Of course, every case has its own reasons, and we’re not privileged with the information as to why Burnley’s lead first team performance analyst Richard Bredice chose to place hundreds of bets on games that often featured the team he was employed by at the time – a definite red line in sporting integrity terms and one that has cost him a £4,500 fine and 12-month ban from all football activity.
However, we aspire to live in a world where such cases are a thing of the past, so we are always thinking of the ways that we can better support clubs, leagues, player unions and governing bodies to try and help everyone in professional sport to make the connection between their actions and the potential consequences when they fuse their chosen sport with any form of betting.
Before taking on a full-time role with EPIC, I was a member of our Pro Sport Advisory Board (PSAB), drawing on the experience I gained by working with players and staff through roles with the likes of PFA Scotland, Partick Thistle and St Mirren.
Working across both player welfare and communications roles, I was in daily contact with professional players and staff, meaning that I had plenty of experience of the various welfare and wellbeing challenges that affect that group of people, in what is a perennially ‘at-risk’ sector for problem gambling issues.
This meant that when the PSAB was preparing its inaugural white paper into gambling harm minimisation around 18 months ago, there was plenty of relevant experience to call upon when presenting recommendations to other sporting bodies on how to prevent such harm from occurring within their ranks.
As a collective, we were pretty consistent in the approach that needs to be taken, and some of the key themes and messages that we came back with included:
- – Safer gambling needs to be part of the embedded culture of every sports club, not just a box-ticking annual exercise, meaning that senior leaders of sports organisations – including the sports executives and owners – should be involved in the education, in order to imbue that commitment to developing a safer gambling culture.

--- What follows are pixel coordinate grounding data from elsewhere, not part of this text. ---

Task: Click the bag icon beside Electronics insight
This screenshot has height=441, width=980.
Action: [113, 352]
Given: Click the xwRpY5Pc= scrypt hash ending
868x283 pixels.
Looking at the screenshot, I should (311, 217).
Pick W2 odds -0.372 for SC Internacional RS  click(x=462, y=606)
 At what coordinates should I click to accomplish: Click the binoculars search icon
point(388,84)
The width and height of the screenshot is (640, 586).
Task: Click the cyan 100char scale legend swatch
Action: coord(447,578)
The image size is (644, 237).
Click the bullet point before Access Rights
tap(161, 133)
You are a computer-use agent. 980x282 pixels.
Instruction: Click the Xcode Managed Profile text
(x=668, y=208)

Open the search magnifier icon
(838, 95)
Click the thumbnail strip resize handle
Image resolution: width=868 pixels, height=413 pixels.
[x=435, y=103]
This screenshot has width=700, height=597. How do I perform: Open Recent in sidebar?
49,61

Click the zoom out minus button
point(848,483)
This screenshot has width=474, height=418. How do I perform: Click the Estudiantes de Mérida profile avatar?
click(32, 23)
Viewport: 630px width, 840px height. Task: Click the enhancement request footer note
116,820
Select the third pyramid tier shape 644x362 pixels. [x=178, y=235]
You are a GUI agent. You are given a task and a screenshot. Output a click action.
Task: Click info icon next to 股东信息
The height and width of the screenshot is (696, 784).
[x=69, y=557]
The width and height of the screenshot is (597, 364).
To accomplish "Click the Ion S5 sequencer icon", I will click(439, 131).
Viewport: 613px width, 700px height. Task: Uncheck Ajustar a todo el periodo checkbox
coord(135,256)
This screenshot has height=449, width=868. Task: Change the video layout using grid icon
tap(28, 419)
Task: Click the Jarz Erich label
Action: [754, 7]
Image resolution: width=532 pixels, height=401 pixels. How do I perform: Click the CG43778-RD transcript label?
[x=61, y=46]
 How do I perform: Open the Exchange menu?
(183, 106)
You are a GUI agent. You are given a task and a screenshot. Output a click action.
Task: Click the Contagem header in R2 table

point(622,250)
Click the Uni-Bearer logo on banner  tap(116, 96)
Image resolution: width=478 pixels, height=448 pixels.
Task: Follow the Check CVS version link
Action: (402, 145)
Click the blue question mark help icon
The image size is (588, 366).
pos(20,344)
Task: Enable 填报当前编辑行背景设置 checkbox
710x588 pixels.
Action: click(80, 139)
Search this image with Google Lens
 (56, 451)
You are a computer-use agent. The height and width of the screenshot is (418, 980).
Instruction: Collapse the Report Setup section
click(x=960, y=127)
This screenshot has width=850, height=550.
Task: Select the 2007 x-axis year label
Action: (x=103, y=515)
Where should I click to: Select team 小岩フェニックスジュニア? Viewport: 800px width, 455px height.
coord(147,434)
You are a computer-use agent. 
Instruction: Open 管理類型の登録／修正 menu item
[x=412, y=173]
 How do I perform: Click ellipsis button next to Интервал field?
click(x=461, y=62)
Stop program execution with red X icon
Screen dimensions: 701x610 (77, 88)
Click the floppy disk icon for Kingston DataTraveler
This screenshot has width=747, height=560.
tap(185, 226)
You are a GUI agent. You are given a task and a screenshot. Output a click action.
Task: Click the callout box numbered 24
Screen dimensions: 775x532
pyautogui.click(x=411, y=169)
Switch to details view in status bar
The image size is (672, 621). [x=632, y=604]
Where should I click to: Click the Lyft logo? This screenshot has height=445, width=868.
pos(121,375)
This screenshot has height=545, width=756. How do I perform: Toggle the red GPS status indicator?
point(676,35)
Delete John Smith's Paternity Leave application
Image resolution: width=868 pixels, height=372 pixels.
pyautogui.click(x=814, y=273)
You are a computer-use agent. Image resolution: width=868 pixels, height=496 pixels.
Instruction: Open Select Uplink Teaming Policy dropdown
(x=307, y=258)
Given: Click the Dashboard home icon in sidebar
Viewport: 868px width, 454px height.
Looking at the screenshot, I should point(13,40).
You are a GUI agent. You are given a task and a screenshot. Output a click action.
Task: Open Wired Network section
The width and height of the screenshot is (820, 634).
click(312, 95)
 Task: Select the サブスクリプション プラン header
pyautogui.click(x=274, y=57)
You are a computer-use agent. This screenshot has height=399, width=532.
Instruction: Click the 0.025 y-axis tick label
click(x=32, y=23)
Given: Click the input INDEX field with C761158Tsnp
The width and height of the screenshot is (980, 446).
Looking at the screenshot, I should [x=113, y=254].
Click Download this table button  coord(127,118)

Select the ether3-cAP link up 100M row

There is a need for constant interaction from the youngest groups upwards, and with all playing and staff members.
- – Clubs should encourage people to speak up and talk about gambling, helping them understand how addiction can come in all forms.
- – There is a need for face-to-face education with lived experience at the core of the message – tailored to suit the audience and sport to ensure maximum impact.
The measures above have been shown to be effective across the various sporting organisations represented via the PSAB and are supported by some of the most high-profile institutions across professional sport and associated partners like integrity monitoring organisations and gambling operators.
This most recent instance of how the relationship between football and gambling can go wrong is a prime example as to why the education and culture around gambling within clubs needs to be one that covers all members of the club, regardless of their on or off-field role. Like their global counterparts, the Football Association has a blanket ban on football betting – anywhere in the world, and at any level – for anyone contracted to a club. It is clearly communicated and a simple rule, that ensures that with sporting integrity in mind, there are no grey areas or misunderstandings.
When transgressions against these rules occur, there will always be a mitigating reason as to why the allure of placing a particular bet – or more likely string of bets – was too great to resist. What’s often missing is a living example of what happens when you do take that chance… someone standing in front of you saying ‘this is what happened to me’ in order to provide a sobering reminder of the consequences of ignoring the warnings.
The statistical evidence to validate our lived experience approach is there; we consistently see a huge rise in awareness levels of the consequences of gambling-related harm in comparative pre and post session surveys with players and staff in professional sport.
Bans of the nature of the one that we have seen in the past week remain mercifully rare in the British game, but it further outlines why those of us with the power to engage with clubs and alert them to the potential outcomes should continue to do so, and hope that clubs will continue to welcome us and allow engagement with the widest possible array of staff, every time we set foot inside a stadium or training ground.